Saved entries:
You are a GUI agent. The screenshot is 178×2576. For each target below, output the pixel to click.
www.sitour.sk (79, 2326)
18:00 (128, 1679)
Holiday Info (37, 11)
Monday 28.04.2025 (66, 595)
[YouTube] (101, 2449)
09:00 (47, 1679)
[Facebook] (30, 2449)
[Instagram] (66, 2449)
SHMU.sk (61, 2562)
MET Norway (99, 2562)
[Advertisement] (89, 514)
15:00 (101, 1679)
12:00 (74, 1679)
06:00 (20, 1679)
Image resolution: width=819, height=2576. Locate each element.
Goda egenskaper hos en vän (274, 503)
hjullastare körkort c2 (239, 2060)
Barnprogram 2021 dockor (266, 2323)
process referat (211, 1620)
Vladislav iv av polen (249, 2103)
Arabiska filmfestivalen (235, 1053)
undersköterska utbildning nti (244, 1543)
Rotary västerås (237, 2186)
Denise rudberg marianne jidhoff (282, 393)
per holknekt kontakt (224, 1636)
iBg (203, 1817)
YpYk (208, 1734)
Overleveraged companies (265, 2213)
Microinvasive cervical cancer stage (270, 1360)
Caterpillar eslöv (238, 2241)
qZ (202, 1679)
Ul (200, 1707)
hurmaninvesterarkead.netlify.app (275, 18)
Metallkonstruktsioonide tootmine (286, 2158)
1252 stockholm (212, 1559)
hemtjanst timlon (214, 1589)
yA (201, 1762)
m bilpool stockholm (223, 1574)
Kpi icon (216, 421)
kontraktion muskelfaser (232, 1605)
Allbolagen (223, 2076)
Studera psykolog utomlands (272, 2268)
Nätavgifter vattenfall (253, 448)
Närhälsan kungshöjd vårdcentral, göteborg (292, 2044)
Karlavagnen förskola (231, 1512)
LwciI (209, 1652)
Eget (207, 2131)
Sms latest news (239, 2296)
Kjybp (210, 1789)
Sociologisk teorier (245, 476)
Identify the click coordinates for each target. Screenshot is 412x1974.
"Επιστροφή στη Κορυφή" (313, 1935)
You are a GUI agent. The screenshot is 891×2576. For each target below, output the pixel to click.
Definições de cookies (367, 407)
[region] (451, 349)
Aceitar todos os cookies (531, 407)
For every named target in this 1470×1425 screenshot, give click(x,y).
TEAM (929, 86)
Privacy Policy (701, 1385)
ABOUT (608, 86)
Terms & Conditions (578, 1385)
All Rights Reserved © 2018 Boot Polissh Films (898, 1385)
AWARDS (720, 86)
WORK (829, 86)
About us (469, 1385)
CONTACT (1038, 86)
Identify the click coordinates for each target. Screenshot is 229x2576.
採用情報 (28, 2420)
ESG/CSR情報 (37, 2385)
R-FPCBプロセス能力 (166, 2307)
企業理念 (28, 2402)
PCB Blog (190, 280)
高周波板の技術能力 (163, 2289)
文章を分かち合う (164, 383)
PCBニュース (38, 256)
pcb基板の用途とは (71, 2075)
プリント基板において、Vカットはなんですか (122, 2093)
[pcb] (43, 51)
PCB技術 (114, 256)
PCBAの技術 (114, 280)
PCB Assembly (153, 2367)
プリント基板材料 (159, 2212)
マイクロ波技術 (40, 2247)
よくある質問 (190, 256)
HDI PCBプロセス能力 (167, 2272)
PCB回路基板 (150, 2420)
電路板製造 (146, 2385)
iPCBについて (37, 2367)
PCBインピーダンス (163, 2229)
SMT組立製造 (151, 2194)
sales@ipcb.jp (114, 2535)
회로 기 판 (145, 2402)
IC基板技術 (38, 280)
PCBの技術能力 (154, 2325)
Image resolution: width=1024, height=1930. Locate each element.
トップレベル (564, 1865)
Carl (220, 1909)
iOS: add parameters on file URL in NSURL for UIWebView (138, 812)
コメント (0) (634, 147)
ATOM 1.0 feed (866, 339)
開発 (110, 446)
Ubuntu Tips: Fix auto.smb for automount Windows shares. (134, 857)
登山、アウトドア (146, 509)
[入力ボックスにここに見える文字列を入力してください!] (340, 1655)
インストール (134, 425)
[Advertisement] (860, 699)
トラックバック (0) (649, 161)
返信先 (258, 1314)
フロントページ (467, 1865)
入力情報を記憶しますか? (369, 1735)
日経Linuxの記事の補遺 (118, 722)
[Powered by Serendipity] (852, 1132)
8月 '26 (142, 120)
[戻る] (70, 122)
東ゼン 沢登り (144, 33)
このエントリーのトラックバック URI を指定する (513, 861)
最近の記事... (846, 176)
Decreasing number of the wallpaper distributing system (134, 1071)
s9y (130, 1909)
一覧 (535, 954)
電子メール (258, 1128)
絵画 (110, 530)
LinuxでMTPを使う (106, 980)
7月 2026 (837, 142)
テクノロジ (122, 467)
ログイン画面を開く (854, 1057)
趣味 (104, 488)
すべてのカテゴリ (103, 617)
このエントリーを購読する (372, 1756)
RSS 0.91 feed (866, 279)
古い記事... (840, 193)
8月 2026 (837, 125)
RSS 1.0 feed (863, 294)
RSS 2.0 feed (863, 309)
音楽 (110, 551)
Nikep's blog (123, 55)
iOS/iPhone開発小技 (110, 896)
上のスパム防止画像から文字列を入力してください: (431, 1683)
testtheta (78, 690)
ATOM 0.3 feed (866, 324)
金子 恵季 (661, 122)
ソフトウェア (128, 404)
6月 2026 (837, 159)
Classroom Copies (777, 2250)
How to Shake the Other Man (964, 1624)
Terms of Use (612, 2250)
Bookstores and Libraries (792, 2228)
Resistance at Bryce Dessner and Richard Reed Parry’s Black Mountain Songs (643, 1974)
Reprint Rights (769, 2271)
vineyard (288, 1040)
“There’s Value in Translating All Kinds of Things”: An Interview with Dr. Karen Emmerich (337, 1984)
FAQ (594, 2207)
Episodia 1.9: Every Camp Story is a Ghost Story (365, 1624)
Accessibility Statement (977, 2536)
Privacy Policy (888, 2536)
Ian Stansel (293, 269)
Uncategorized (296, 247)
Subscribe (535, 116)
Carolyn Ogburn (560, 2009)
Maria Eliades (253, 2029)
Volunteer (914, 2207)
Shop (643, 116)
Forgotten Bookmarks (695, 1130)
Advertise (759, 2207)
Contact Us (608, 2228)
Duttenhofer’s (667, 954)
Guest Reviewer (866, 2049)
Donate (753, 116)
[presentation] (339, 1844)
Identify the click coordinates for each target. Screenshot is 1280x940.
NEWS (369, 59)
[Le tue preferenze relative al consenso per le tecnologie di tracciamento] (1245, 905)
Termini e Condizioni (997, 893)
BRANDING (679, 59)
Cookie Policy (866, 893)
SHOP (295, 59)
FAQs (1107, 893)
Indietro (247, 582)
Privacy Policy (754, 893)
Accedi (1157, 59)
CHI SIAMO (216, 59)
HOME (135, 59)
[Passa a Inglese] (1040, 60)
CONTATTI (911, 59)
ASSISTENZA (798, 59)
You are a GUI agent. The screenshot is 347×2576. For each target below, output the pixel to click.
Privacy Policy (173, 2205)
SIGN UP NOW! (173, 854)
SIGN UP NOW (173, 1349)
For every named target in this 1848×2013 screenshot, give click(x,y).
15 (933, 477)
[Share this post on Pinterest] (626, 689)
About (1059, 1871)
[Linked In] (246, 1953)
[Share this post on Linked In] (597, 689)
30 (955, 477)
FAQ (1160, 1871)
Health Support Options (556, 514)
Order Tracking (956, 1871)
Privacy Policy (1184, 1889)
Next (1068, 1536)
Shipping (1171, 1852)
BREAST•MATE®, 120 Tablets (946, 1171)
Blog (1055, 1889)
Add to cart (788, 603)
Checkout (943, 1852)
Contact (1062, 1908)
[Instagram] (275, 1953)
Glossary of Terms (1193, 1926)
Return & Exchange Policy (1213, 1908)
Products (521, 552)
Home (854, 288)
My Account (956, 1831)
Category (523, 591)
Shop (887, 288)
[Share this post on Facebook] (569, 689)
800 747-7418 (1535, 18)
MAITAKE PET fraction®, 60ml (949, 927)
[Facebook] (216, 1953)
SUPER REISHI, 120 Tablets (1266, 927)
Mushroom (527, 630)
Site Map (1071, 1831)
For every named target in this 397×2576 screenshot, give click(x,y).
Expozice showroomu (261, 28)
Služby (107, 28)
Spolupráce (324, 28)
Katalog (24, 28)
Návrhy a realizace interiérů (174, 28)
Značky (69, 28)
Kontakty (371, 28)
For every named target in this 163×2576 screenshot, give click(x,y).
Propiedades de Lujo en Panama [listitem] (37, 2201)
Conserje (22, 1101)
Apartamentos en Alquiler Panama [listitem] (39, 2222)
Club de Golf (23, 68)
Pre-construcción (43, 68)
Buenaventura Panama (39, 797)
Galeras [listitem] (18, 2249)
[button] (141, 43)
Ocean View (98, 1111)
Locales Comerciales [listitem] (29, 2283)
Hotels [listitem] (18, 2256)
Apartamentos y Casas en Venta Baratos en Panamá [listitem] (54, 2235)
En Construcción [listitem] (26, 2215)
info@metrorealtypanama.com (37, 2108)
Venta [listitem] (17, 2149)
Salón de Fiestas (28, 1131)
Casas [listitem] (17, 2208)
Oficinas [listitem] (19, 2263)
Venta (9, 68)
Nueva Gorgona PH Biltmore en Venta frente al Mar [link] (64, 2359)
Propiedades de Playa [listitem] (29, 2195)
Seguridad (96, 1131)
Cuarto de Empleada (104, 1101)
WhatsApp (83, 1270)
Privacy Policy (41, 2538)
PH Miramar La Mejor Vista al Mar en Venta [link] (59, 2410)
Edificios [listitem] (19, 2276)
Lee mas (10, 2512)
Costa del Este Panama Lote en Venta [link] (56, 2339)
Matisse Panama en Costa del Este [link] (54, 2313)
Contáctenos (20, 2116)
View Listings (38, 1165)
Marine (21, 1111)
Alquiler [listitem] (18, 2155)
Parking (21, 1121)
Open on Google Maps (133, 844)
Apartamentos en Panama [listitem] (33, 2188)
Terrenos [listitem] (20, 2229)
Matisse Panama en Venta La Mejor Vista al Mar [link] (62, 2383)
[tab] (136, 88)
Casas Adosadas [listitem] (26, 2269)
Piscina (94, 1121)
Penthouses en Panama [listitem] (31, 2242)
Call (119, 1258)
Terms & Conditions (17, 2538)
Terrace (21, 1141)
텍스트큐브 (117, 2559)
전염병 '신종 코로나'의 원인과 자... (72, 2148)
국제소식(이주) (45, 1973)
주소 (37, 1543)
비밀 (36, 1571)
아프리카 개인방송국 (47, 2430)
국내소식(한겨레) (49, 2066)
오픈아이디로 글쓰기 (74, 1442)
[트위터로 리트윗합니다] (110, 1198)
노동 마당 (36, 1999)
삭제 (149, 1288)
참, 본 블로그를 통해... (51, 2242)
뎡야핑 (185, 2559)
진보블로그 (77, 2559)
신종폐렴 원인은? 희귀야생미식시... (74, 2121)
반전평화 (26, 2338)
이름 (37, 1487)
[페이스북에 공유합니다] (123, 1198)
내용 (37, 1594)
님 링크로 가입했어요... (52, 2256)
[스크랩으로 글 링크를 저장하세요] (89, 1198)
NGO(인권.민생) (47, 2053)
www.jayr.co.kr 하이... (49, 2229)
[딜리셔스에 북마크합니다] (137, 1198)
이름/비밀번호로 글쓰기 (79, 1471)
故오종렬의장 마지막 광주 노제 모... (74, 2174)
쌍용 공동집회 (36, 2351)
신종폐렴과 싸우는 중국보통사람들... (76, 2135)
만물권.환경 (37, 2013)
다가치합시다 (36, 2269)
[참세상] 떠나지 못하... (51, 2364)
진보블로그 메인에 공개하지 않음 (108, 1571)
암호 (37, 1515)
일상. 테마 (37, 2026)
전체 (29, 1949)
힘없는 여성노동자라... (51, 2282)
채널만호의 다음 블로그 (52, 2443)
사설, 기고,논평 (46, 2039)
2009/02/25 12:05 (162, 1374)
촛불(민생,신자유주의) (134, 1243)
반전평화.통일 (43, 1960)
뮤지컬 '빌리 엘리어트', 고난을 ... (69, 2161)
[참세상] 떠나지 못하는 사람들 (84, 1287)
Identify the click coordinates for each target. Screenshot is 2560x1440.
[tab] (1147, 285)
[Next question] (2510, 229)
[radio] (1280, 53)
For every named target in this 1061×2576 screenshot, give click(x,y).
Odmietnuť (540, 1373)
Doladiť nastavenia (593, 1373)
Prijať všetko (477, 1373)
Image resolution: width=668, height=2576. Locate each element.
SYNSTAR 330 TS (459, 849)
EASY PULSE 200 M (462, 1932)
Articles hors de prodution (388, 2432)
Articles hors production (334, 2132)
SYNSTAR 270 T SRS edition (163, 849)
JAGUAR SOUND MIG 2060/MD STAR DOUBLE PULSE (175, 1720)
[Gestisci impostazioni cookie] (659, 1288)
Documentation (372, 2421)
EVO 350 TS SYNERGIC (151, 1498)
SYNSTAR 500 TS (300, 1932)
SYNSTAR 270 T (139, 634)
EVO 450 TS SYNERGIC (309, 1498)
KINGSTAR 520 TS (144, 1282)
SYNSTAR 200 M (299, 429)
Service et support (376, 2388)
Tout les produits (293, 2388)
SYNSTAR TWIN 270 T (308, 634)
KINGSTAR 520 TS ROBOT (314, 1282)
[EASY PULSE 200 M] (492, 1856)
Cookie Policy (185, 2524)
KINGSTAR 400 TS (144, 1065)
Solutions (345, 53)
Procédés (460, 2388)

TASK DIRECTIONS: From the entries above, extract only the lines running from the one containing "Propiedades de Playa [listitem] (29, 2195)" through the one containing "이름/비밀번호로 글쓰기 (79, 1471)", inclusive.

RESPONSE TO THIS TASK:
Propiedades de Playa [listitem] (29, 2195)
Seguridad (96, 1131)
Cuarto de Empleada (104, 1101)
WhatsApp (83, 1270)
Privacy Policy (41, 2538)
PH Miramar La Mejor Vista al Mar en Venta [link] (59, 2410)
Edificios [listitem] (19, 2276)
Lee mas (10, 2512)
Costa del Este Panama Lote en Venta [link] (56, 2339)
Matisse Panama en Costa del Este [link] (54, 2313)
Contáctenos (20, 2116)
View Listings (38, 1165)
Marine (21, 1111)
Alquiler [listitem] (18, 2155)
Parking (21, 1121)
Open on Google Maps (133, 844)
Apartamentos en Panama [listitem] (33, 2188)
Terrenos [listitem] (20, 2229)
Matisse Panama en Venta La Mejor Vista al Mar [link] (62, 2383)
[tab] (136, 88)
Casas Adosadas [listitem] (26, 2269)
Piscina (94, 1121)
Penthouses en Panama [listitem] (31, 2242)
Call (119, 1258)
Terms & Conditions (17, 2538)
Terrace (21, 1141)
텍스트큐브 (117, 2559)
전염병 '신종 코로나'의 원인과 자... (72, 2148)
국제소식(이주) (45, 1973)
주소 (37, 1543)
비밀 (36, 1571)
아프리카 개인방송국 (47, 2430)
국내소식(한겨레) (49, 2066)
오픈아이디로 글쓰기 (74, 1442)
[트위터로 리트윗합니다] (110, 1198)
노동 마당 (36, 1999)
삭제 (149, 1288)
참, 본 블로그를 통해... (51, 2242)
뎡야핑 (185, 2559)
진보블로그 (77, 2559)
신종폐렴 원인은? 희귀야생미식시... (74, 2121)
반전평화 (26, 2338)
이름 (37, 1487)
[페이스북에 공유합니다] (123, 1198)
내용 (37, 1594)
님 링크로 가입했어요... (52, 2256)
[스크랩으로 글 링크를 저장하세요] (89, 1198)
NGO(인권.민생) (47, 2053)
www.jayr.co.kr 하이... (49, 2229)
[딜리셔스에 북마크합니다] (137, 1198)
이름/비밀번호로 글쓰기 (79, 1471)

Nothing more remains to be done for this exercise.